WORK REQUIRED
Put each line of the data below into a JSON list of strings, one string per line, and leave out any blank lines.

== DATASET EXTRACT ==

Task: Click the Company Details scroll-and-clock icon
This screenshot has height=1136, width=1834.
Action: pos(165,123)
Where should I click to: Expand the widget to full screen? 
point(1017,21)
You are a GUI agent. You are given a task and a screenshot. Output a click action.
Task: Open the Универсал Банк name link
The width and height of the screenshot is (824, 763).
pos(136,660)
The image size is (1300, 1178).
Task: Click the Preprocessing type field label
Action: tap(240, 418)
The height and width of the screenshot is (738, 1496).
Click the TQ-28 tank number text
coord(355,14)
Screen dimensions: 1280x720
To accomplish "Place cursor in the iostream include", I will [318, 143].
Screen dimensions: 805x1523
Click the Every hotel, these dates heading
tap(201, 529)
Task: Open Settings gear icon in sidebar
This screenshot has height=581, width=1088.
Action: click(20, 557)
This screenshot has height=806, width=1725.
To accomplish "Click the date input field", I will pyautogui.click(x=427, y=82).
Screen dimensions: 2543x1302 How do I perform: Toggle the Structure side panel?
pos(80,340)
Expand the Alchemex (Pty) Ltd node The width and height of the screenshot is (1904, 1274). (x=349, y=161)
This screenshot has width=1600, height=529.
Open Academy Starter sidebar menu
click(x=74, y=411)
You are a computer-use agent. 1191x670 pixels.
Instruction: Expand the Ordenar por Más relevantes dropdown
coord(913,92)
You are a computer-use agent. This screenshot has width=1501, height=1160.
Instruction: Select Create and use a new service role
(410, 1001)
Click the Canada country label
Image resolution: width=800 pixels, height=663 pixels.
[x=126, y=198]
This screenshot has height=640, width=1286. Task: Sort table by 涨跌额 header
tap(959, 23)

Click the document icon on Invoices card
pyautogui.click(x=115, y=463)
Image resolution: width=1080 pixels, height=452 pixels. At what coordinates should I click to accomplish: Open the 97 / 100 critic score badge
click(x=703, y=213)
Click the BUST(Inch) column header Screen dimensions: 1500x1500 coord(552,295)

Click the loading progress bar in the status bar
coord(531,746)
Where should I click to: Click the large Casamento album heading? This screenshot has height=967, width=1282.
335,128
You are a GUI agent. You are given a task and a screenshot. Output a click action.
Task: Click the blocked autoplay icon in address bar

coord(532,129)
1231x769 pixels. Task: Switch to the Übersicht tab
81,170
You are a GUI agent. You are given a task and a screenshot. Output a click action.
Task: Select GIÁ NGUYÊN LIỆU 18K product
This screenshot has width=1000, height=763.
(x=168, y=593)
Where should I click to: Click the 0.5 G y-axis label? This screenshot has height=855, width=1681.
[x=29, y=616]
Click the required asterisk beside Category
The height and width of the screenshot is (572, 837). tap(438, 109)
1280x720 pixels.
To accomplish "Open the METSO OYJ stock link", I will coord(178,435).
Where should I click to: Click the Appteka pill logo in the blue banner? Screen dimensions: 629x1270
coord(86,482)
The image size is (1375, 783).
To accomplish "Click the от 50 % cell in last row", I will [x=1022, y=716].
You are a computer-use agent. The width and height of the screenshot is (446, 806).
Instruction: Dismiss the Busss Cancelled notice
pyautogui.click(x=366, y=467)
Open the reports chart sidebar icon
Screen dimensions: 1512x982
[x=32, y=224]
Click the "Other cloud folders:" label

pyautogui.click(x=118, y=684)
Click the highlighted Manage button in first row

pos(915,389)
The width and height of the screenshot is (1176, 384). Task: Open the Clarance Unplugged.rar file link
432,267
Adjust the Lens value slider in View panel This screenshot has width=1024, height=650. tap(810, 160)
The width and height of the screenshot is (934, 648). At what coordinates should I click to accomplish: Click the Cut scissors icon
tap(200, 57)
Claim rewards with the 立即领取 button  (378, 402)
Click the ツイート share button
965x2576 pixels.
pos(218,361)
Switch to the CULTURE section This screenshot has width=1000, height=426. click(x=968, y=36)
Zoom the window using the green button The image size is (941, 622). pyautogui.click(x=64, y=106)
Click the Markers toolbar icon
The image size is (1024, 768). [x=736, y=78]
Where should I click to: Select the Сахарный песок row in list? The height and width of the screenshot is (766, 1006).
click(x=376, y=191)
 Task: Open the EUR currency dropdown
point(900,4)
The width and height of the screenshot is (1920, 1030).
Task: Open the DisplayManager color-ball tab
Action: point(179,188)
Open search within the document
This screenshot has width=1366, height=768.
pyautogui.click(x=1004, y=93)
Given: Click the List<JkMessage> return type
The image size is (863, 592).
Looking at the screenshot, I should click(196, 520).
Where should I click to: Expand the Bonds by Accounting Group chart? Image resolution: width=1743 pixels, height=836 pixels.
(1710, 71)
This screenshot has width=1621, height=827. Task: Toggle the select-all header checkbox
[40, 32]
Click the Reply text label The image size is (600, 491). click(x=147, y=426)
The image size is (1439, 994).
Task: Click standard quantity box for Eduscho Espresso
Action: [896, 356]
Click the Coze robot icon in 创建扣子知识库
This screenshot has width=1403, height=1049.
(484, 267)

===

FINAL ANSWER
[
  "Task: Click the Company Details scroll-and-clock icon",
  "This screenshot has height=1136, width=1834.",
  "Action: pos(165,123)",
  "Where should I click to: Expand the widget to full screen? ",
  "point(1017,21)",
  "You are a GUI agent. You are given a task and a screenshot. Output a click action.",
  "Task: Open the Универсал Банк name link",
  "The width and height of the screenshot is (824, 763).",
  "pos(136,660)",
  "The image size is (1300, 1178).",
  "Task: Click the Preprocessing type field label",
  "Action: tap(240, 418)",
  "The height and width of the screenshot is (738, 1496).",
  "Click the TQ-28 tank number text",
  "coord(355,14)",
  "Screen dimensions: 1280x720",
  "To accomplish \"Place cursor in the iostream include\", I will [318, 143].",
  "Screen dimensions: 805x1523",
  "Click the Every hotel, these dates heading",
  "tap(201, 529)",
  "Task: Open Settings gear icon in sidebar",
  "This screenshot has height=581, width=1088.",
  "Action: click(20, 557)",
  "This screenshot has height=806, width=1725.",
  "To accomplish \"Click the date input field\", I will pyautogui.click(x=427, y=82).",
  "Screen dimensions: 2543x1302 How do I perform: Toggle the Structure side panel?",
  "pos(80,340)",
  "Expand the Alchemex (Pty) Ltd node The width and height of the screenshot is (1904, 1274). (x=349, y=161)",
  "This screenshot has width=1600, height=529.",
  "Open Academy Starter sidebar menu",
  "click(x=74, y=411)",
  "You are a computer-use agent. 1191x670 pixels.",
  "Instruction: Expand the Ordenar por Más relevantes dropdown",
  "coord(913,92)",
  "You are a computer-use agent. This screenshot has width=1501, height=1160.",
  "Instruction: Select Create and use a new service role",
  "(410, 1001)",
  "Click the Canada country label",
  "Image resolution: width=800 pixels, height=663 pixels.",
  "[x=126, y=198]",
  "This screenshot has height=640, width=1286. Task: Sort table by 涨跌额 header",
  "tap(959, 23)",
  "Click the document icon on Invoices card",
  "pyautogui.click(x=115, y=463)",
  "Image resolution: width=1080 pixels, height=452 pixels. At what coordinates should I click to accomplish: Open the 97 / 100 critic score badge",
  "click(x=703, y=213)",
  "Click the BUST(Inch) column header Screen dimensions: 1500x1500 coord(552,295)",
  "Click the loading progress bar in the status bar",
  "coord(531,746)",
  "Where should I click to: Click the large Casamento album heading? This screenshot has height=967, width=1282.",
  "335,128",
  "You are a GUI agent. You are given a task and a screenshot. Output a click action.",
  "Task: Click the blocked autoplay icon in address bar",
  "coord(532,129)",
  "1231x769 pixels. Task: Switch to the Übersicht tab",
  "81,170",
  "You are a GUI agent. You are given a task and a screenshot. Output a click action.",
  "Task: Select GIÁ NGUYÊN LIỆU 18K product",
  "This screenshot has width=1000, height=763.",
  "(x=168, y=593)",
  "Where should I click to: Click the 0.5 G y-axis label? This screenshot has height=855, width=1681.",
  "[x=29, y=616]",
  "Click the required asterisk beside Category",
  "The height and width of the screenshot is (572, 837). tap(438, 109)",
  "1280x720 pixels.",
  "To accomplish \"Open the METSO OYJ stock link\", I will coord(178,435).",
  "Where should I click to: Click the Appteka pill logo in the blue banner? Screen dimensions: 629x1270",
  "coord(86,482)",
  "The image size is (1375, 783).",
  "To accomplish \"Click the от 50 % cell in last row\", I will [x=1022, y=716].",
  "You are a computer-use agent. The width and height of the screenshot is (446, 806).",
  "Instruction: Dismiss the Busss Cancelled notice",
  "pyautogui.click(x=366, y=467)",
  "Open the reports chart sidebar icon",
  "Screen dimensions: 1512x982",
  "[x=32, y=224]",
  "Click the \"Other cloud folders:\" label",
  "pyautogui.click(x=118, y=684)",
  "Click the highlighted Manage button in first row",
  "pos(915,389)",
  "The width and height of the screenshot is (1176, 384). Task: Open the Clarance Unplugged.rar file link",
  "432,267",
  "Adjust the Lens value slider in View panel This screenshot has width=1024, height=650. tap(810, 160)",
  "The width and height of the screenshot is (934, 648). At what coordinates should I click to accomplish: Click the Cut scissors icon",
  "tap(200, 57)",
  "Claim rewards with the 立即领取 button  (378, 402)",
  "Click the ツイート share button",
  "965x2576 pixels.",
  "pos(218,361)",
  "Switch to the CULTURE section This screenshot has width=1000, height=426. click(x=968, y=36)",
  "Zoom the window using the green button The image size is (941, 622). pyautogui.click(x=64, y=106)",
  "Click the Markers toolbar icon",
  "The image size is (1024, 768). [x=736, y=78]",
  "Where should I click to: Select the Сахарный песок row in list? The height and width of the screenshot is (766, 1006).",
  "click(x=376, y=191)",
  " Task: Open the EUR currency dropdown",
  "point(900,4)",
  "The width and height of the screenshot is (1920, 1030).",
  "Task: Open the DisplayManager color-ball tab",
  "Action: point(179,188)",
  "Open search within the document",
  "This screenshot has width=1366, height=768.",
  "pyautogui.click(x=1004, y=93)",
  "Given: Click the List<JkMessage> return type",
  "The image size is (863, 592).",
  "Looking at the screenshot, I should click(196, 520).",
  "Where should I click to: Expand the Bonds by Accounting Group chart? Image resolution: width=1743 pixels, height=836 pixels.",
  "(1710, 71)",
  "This screenshot has width=1621, height=827. Task: Toggle the select-all header checkbox",
  "[40, 32]",
  "Click the Reply text label The image size is (600, 491). click(x=147, y=426)",
  "The image size is (1439, 994).",
  "Task: Click standard quantity box for Eduscho Espresso",
  "Action: [896, 356]",
  "Click the Coze robot icon in 创建扣子知识库",
  "This screenshot has width=1403, height=1049.",
  "(484, 267)"
]